Dennis Leigh

Personal information
- Full name: Dennis Leigh
- Date of birth: 26 February 1949 (age 77)
- Place of birth: Barnsley, England
- Height: 5 ft 8+1⁄2 in (1.74 m)
- Position: Left back

Youth career
- –: Doncaster Rovers

Senior career*
- Years: Team / Apps / (Gls)
- 1967–1968: Doncaster Rovers / 97 / (1)
- 1968–1973: Rotherham United / 160 / (10)
- 1973–1979: Lincoln City / 205 / (3)
- 1979–1981: Boston United / 54 / (1)
- Total:  / 456 / (15)

= Dennis Leigh (footballer) =

English footballer

Dennis Leigh (born 26 February 1949) is an English former professional footballer who made 402 appearances in the Football League playing for Doncaster Rovers, Rotherham United and Lincoln City. He also played non-league football for Boston United. He played as a left back.

==Life and career==
Leigh was born in Barnsley, Yorkshire, and began his football career as an apprentice with Doncaster Rovers. He made his debut in February 1967, initially playing on the left of midfield, and made 37 league appearances before, in February 1968, he was part of a multiple transfer in which he and Graham Watson joined fellow Fourth Division club Rotherham United while Colin Clish, Chris Rabjohn and Harold Wilcockson moved in the other direction. Leigh was still just 19, and established himself gradually in the first team at left back and penalty-taker. He averaged 40 games a season over his first four full seasons, but lost his place early in 1972–73 and was transfer-listed.
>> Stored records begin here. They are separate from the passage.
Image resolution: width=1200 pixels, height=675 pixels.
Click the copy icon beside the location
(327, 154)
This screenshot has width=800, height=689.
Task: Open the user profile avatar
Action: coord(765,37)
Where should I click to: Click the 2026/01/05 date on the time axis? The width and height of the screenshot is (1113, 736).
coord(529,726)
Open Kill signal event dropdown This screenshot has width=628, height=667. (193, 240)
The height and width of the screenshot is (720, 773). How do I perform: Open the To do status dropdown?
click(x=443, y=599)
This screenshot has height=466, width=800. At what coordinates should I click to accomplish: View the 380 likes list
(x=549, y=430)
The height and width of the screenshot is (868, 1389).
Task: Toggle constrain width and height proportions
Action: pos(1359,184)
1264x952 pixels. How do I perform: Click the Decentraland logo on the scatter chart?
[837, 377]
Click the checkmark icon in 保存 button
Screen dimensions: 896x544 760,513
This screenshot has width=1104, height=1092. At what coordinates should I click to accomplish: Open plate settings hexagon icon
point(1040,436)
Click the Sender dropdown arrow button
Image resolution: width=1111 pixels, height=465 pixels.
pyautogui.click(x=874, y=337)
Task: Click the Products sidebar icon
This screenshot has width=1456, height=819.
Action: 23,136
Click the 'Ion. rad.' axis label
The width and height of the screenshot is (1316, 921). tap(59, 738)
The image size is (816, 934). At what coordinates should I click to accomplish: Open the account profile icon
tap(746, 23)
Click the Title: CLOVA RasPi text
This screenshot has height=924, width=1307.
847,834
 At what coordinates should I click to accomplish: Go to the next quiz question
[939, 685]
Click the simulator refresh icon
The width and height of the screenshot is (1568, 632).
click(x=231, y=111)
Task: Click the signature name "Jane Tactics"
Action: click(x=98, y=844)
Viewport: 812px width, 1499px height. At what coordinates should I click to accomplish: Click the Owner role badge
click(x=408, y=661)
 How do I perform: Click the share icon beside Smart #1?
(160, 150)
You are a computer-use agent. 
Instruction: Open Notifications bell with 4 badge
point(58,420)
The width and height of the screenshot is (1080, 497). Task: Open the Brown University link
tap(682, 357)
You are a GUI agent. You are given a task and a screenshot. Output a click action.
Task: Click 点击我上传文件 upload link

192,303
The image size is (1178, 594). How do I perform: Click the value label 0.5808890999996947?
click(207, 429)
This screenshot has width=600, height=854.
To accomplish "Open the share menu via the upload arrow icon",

In February 1973, Leigh became one of Graham Taylor's first signings for Lincoln City, choosing them ahead of Peterborough United. He played regularly as Lincoln came close to promotion in 1974–75 and as they won the Fourth Division title the following season, despite earning himself a reputation for disciplinary problems. He made 229 appearances in all competitions, and left the club after their relegation back to Division Four in 1979, then spending a couple of years in the Alliance Premier League with Boston United.

After retiring from football, Leigh worked for the Lincolnshire Echo; in 2001, he was that newspaper's advertising manager.